Le Triomphe de la Médiocratie ?
Connaissez-vous Jean-Paul Alduy ? Non ? C’est étonnant. Oui, c’est étonnant, et pas seulement à cause de cette fameuse « affaire de la Chaussette » qui lui a valu l’annulation du scrutin de mars 2008 qui avait vu sa réélection, par 574 voix d’avance, comme maire de Perpignan. Annulation prononcée par le Tribunal Administratif de Montpellier et confirmée par le Conseil d’Etat. La raison en était, rappelons-le, la découverte de bulletins et d’enveloppes dissimulés dans les poches et les chaussettes du président d’un bureau de vote, frère d’un colistier de M. Alduy.
Les habitants de Perpignan viennent de s’exprimer : monsieur Alduy a été réélu, avec plus 53% des suffrages selon les estimations disponibles à l’heure où j’écris ces lignes.

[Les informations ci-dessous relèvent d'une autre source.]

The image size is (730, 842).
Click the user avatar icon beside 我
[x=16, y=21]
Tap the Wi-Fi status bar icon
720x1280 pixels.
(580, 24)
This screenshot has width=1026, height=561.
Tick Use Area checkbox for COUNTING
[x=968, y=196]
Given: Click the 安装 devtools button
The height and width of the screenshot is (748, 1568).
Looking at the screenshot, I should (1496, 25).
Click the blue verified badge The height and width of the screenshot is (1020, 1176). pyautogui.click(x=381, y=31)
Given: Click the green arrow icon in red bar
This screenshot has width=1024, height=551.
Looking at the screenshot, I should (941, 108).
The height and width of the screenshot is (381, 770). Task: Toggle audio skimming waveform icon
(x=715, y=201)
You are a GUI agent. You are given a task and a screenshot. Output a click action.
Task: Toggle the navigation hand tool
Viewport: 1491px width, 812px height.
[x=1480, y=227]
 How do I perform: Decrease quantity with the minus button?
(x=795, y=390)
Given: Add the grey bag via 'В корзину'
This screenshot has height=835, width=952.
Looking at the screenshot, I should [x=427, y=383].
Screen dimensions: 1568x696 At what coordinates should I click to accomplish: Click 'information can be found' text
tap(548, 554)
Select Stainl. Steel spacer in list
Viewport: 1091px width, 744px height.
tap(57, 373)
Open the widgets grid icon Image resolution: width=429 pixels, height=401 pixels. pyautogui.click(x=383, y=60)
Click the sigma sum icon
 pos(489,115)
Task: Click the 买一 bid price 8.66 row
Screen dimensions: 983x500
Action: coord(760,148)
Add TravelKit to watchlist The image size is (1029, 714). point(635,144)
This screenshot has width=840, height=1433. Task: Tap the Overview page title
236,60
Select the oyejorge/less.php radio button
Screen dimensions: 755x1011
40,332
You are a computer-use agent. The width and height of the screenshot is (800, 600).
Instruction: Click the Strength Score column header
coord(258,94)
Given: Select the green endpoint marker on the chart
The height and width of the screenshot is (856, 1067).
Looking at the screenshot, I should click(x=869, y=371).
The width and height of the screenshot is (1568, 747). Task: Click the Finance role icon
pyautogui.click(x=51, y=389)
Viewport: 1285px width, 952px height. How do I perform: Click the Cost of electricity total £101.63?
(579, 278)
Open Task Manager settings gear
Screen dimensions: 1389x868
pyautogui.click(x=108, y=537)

En réalité cependant, ce n’est pas de monsieur Alduy dont je veux parler, ni de la vie politique perpignanaise. Monsieur Alduy n’a, en lui-même, pas la moindre importance. Sa personne n’est pas en cause, et d’ailleurs le Conseil d’État a conclu qu’il n’était pas impliqué dans la fraude. Il n’empêche. Sa réélection n’en constitue pas moins le symbole délirant du mal qui ronge la République, à savoir l’incapacité de l’électeur, dans l’exercice de ce que la Constitution ne voit, hélas, que comme un droit, à s’investir, à réfléchir, à sortir de l’apathie naturelle de l’être humain moyen pour s’intéresser à autre chose qu’à lui-même, bref à assumer pleinement son rôle de citoyen.
"Le Syndrome du Mouton Démocrate"
Car les faits sont là, sans appel, et les précédents nombreux. En 2002, les habitants de Levallois réélisent, et dès le premier tour s’il vous plaît, Patrick Balkany, faisant fi de ses multiples casseroles. En 2006, c’est Alain Juppé qui retrouve son fauteuil d’édile à Bordeaux, lui aussi dès le premier tour de scrutin, après une démission collective de la majorité UMP-UDF à laquelle on n’a à ce jour toujours pas trouvé de fondement sérieux. On pourrait sûrement en citer d’autres. Finalement, il n’y aura guère eu que les Grenoblois pour renvoyer Alain Carignon dans les cordes, et de belle manière, refusant ainsi cette odieuse "prime à la casserole" dont personne ne semble réellement s’offusquer.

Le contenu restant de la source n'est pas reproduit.